L'Epiphanie et nous
Fr. Jean-Gabriel Ranquet
Epiphanie 5 janvier 2003

Épiphanie : manifestation, mise au grand jour.

Des rois, des mages, de grands dignitaires sont avertis par une étoile insolite, de la naissance de Jésus. Ils sont païens, ils sont très loin de Bethléem où ils sont invités à se rendre.

L'étoile s'arrête au-dessus d'une petite maison, à Bethléem. Ils entrent et se trouvent devant un bébé devant qui ils se prosternent, eux, devant qui tant de gens, chez eux, se prosternent. À ce bébé, d'une famille de pauvres, ils offrent des présents réservés habituellement à Dieu.

Première lumière à faire nôtre : Dieu, en la deuxième personne de sa Trinité, s'est fait homme pour arracher au mal tous les humains, des plus humbles (les bergers) aux plus haut placés (les rois mages). Il s'est fait le prochain de tous, car "il veut que tous les hommes soient sauvés" (I Timothée 2, 4). -Tous- Seul Dieu peut dire, au terme de chaque existence humaine ce qu'Il a offert à chacun et comment chacun a répondu ; seul Dieu peut savoir si, finalement notre vie fait son poids d'éternité.
À nous qui sommes ici, Dieu a fait l'immense grâce de nous unir consciemment, par la foi vécue dans l'Église, à Celui qui est " le Chemin, la Vérité, la Vie ".

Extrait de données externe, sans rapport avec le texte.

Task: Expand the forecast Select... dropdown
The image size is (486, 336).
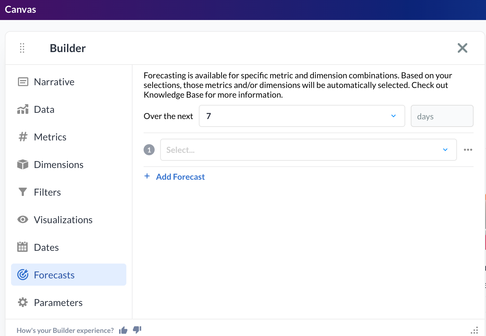Action: tap(308, 150)
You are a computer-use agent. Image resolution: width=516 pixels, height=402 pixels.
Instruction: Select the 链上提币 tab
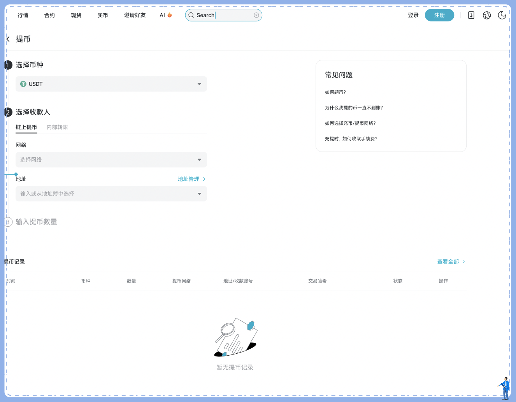tap(26, 127)
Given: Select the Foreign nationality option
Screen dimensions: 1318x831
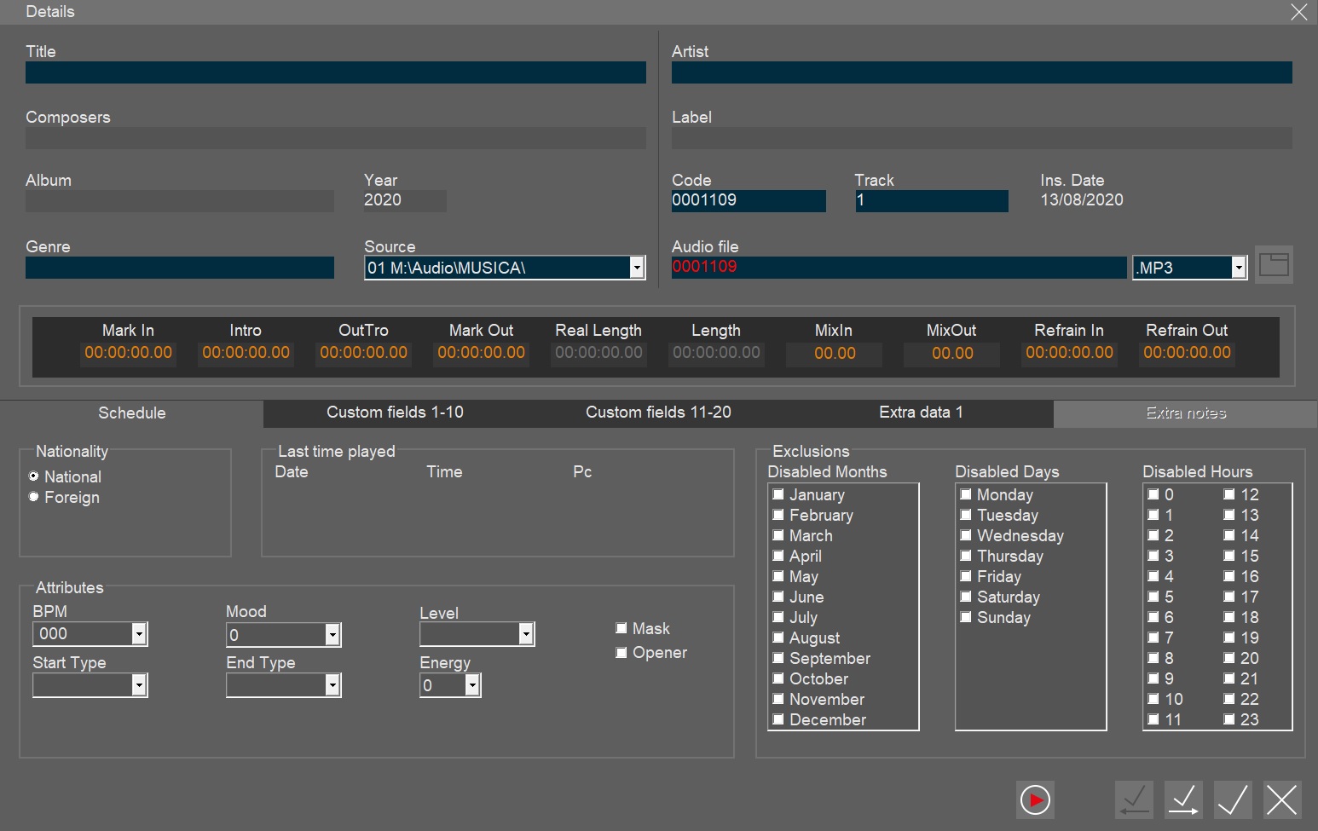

Deuxième lumière : Dieu s'est fait l'un de nous, " en tout semblable à nous, sauf le péché ", à ras de terre. Il est très diversement accueilli : dans la foi et l'adoration (les bergers, les mages), dans l'hostilité (Hérode), dans l'indifférence aussi ; un exemple : regardons autour de nous comment notre société fête Noël ; le "Père Noël" a nettement plus d'importance que l'Enfant Jésus !…
À ras de terre, oui ! Un petit morceau de pain : son Corps, quelques gouttes de vin : son Sang. Ainsi l'Eucharistie.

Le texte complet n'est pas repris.